EXTRAIT DU DOCUMENT =>

■ ■ ■ ■

Un dirigeant doit préparer sa succession dès sa nomination

Bruno de Roulhac, Agefi Quotidien
L’IFA a dévoilé récemment ses recommandations au conseil d’administration et au comité de nomination pour gérer les successions.

Sujet stratégique mais particulièrement sensible, la succession des dirigeants fait partie de la mission du conseil d’administration. C’est même «l’une des tâches principales» du comité de nomination, selon le code Afep Medef.

L’Institut français des administrateurs (IFA) a présenté fin février les bonnes pratiques en matière de succession des dirigeants mandataires sociaux. «Les dirigeants français ont commencé à prendre conscience de l’importance de leur succession, mais nous n’en sommes qu’au début, confie Rémy Sautter, président du groupe de travail de l’IFA. Alors que certains PDG jugent que gérer leur succession amoindrit leurs pouvoirs, cela plaide pour la séparation des fonctions de président et de directeur général.»

Le conseil, sur proposition du comité, doit prévoir trois types de plan: un «contingency plan» pour les successions imprévues (décès, décision de justice…) ou accélérées (performance insuffisante…); un plan à moyen terme pour les successions prévues (retraite...); et un plan à long terme qui suit les possibles candidats internes.

Le groupe de travail de l’IFA propose une série de recommandations pour le conseil, d’une part, et pour le comité des nominations d’autre part. «Le rôle du comité de nominations est de préparer la succession en proposant le nom de un ou deux candidats au conseil, mais il ne doit pas le mettre devant le fait accompli», poursuit Rémy Sautter.

Le conseil doit s’approprier le sujet. Dès sa nomination, «le nouveau directeur général doit préparer sa succession à moyen terme avec l’aide du conseil, mais aussi réfléchir à la procédure à suivre et au nom de son successeur, même par intérim, en cas de décès subit, ajoute Rémy Sautter. Cette mission doit faire partie des critères de performance de sa rémunération».

De son côté, le comité des nominations doit définir le profil et le leadership du dirigeant, le soumettre au conseil puis identifier les candidats internes. «Un candidat interne est toujours préférable, même s’il est parfois nécessaire de recruter en externe, notamment en cas de fusion, d’inflexion stratégique majeure ou si le candidat pressenti en interne a été débauché par la concurrence», estime Rémy Sautter, à titre personnel.

Chaque année, le comité doit se pencher sur la succession du président, du directeur général, en suivant l’évaluation des candidats internes, mais doit aussi s’intéresser à la succession des N-1 et N-2, éventuels futurs mandataires sociaux.

■ ■ ■ ■

DONNÉES FOURNIES =>
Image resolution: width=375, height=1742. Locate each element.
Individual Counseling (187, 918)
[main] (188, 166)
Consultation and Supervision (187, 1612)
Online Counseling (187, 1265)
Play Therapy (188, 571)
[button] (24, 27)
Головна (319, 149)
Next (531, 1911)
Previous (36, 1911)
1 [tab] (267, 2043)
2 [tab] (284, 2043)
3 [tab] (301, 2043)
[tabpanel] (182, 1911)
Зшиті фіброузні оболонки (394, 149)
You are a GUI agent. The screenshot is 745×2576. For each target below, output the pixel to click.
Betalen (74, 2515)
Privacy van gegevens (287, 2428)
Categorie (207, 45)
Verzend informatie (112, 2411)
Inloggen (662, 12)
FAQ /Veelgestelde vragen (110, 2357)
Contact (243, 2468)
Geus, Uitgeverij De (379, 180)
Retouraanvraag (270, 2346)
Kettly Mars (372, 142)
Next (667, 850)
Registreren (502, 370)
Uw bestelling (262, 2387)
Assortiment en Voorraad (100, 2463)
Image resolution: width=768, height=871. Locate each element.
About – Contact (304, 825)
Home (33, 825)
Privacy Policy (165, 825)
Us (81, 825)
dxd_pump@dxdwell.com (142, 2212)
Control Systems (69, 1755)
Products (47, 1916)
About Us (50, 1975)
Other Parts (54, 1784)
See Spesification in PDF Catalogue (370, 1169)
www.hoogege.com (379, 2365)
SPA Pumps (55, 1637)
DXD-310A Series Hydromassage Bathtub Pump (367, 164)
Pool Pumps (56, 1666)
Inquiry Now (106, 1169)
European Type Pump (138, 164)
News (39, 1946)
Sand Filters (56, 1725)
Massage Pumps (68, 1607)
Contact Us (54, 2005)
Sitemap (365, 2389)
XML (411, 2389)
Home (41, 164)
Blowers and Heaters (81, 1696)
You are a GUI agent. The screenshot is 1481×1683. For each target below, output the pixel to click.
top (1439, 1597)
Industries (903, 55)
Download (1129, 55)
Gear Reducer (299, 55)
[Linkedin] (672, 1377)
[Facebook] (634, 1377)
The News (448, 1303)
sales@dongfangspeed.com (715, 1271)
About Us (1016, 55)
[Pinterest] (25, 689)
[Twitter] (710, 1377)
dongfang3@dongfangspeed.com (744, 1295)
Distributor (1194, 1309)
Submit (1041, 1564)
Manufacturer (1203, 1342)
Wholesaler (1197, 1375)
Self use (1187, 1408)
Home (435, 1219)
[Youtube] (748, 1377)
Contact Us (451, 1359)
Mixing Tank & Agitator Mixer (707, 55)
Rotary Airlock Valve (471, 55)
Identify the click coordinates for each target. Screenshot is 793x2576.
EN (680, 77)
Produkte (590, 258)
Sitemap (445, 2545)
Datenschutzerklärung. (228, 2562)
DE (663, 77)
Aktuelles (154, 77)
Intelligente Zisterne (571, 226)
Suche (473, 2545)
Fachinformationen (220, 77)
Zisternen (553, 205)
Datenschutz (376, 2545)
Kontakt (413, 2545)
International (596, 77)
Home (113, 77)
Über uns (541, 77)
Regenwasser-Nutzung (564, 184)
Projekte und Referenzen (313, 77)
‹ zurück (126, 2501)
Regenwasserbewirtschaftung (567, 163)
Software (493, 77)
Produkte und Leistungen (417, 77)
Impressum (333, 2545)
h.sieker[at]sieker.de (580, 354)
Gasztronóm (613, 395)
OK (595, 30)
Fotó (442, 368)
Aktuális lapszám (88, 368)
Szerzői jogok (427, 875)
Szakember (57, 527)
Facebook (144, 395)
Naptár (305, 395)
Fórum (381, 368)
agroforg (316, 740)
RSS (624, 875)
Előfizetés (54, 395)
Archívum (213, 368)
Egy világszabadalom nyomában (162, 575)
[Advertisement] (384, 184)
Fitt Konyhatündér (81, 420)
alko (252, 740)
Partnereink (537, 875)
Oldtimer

■ ■ ■ ■

CONSIGNE => D'après l'article sur la succession des dirigeants, quels sont les trois types de plan que le conseil doit prévoir ?

RÉPONSE => Un « contingency plan » pour les successions imprévues ou accélérées, un plan à moyen terme pour les successions prévues et un plan à long terme qui suit les possibles candidats internes.